**What the exercise asks:** In the entries below, find every line holding the string "settings" and collect it.

(Stored items)
BEGIN

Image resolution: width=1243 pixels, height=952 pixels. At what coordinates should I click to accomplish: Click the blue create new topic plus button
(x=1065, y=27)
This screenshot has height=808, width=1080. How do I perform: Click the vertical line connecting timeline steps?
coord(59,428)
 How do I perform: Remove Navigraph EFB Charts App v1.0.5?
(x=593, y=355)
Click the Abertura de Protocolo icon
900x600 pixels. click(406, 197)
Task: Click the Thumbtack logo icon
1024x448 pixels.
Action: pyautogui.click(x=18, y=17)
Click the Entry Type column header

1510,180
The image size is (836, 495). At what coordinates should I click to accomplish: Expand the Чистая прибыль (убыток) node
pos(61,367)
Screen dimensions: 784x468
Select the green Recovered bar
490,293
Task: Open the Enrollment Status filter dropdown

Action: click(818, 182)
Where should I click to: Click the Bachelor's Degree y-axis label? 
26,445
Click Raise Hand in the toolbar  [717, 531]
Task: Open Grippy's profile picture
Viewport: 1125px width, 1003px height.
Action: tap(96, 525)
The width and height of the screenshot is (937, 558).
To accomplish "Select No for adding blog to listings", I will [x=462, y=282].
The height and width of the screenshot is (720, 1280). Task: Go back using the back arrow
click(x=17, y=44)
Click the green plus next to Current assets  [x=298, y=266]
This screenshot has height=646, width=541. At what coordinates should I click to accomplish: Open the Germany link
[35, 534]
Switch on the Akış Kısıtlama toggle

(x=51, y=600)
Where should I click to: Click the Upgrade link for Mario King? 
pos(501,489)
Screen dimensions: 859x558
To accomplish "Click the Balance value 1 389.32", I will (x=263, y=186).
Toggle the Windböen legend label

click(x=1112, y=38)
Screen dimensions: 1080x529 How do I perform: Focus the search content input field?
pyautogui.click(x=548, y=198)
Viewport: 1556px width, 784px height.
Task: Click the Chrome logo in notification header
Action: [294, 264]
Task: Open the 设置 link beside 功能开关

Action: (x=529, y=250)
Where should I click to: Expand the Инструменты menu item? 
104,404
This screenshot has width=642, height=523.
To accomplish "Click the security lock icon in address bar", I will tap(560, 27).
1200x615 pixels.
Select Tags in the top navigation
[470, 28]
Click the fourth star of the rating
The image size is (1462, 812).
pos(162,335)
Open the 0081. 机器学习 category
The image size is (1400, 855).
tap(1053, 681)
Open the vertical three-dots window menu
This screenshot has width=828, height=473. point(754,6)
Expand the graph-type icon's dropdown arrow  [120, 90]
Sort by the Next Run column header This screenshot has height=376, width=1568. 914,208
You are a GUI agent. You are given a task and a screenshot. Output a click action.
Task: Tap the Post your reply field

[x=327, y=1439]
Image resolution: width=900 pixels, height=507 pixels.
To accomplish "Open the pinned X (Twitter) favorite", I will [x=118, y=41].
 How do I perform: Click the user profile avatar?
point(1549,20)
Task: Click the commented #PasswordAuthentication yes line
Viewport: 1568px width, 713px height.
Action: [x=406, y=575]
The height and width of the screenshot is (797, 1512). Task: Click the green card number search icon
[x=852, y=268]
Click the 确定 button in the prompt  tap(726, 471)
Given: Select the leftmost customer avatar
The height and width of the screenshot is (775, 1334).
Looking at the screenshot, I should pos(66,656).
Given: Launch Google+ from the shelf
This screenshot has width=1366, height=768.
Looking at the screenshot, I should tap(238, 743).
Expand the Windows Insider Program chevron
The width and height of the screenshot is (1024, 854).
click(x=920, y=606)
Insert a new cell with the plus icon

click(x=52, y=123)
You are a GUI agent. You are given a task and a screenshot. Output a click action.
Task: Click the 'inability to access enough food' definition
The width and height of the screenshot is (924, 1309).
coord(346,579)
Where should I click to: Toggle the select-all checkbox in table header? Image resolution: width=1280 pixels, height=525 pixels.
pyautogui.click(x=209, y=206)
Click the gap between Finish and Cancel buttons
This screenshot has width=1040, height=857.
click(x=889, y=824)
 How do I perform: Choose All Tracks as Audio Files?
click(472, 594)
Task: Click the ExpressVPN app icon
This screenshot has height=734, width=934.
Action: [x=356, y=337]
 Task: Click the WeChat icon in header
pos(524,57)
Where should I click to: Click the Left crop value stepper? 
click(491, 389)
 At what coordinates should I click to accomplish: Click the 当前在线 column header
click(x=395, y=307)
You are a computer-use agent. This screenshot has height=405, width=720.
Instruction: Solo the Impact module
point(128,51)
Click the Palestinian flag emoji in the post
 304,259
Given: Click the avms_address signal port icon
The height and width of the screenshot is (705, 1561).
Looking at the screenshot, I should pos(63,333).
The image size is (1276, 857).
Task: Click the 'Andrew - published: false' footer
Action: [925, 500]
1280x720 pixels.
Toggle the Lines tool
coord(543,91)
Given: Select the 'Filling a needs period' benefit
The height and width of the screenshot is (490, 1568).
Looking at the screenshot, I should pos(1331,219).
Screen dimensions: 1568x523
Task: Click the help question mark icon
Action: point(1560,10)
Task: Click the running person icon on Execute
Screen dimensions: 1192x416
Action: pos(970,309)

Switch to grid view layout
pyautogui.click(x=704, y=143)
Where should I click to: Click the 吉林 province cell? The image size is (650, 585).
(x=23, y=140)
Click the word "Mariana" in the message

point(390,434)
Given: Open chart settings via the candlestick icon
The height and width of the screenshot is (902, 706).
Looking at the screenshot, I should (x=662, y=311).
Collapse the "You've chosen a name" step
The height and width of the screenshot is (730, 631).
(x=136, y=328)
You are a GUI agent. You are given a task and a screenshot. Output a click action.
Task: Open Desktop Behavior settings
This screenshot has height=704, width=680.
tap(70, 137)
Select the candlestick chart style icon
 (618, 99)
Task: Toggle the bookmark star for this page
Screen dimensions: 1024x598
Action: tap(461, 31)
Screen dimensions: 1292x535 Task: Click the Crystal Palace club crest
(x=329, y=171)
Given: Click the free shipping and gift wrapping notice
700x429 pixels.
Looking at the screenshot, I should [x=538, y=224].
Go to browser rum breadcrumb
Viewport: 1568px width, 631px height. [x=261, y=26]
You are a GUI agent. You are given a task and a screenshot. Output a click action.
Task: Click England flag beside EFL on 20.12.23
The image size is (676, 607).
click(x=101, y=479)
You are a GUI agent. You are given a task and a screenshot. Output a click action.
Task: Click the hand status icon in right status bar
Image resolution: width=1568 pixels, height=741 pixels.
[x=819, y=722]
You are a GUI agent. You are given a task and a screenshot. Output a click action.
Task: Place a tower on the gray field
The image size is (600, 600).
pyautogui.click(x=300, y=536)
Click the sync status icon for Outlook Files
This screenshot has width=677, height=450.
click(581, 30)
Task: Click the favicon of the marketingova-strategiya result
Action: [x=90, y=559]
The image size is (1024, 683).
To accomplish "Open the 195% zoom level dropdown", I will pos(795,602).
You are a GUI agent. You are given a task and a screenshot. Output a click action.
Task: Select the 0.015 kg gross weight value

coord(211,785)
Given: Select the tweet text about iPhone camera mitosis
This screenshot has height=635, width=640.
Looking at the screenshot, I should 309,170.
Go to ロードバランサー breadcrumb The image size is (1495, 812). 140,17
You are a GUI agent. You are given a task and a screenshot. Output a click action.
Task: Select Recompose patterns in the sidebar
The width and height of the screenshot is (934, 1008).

END

**Answer area:**
Given: Open chart settings via the candlestick icon
Task: Open Desktop Behavior settings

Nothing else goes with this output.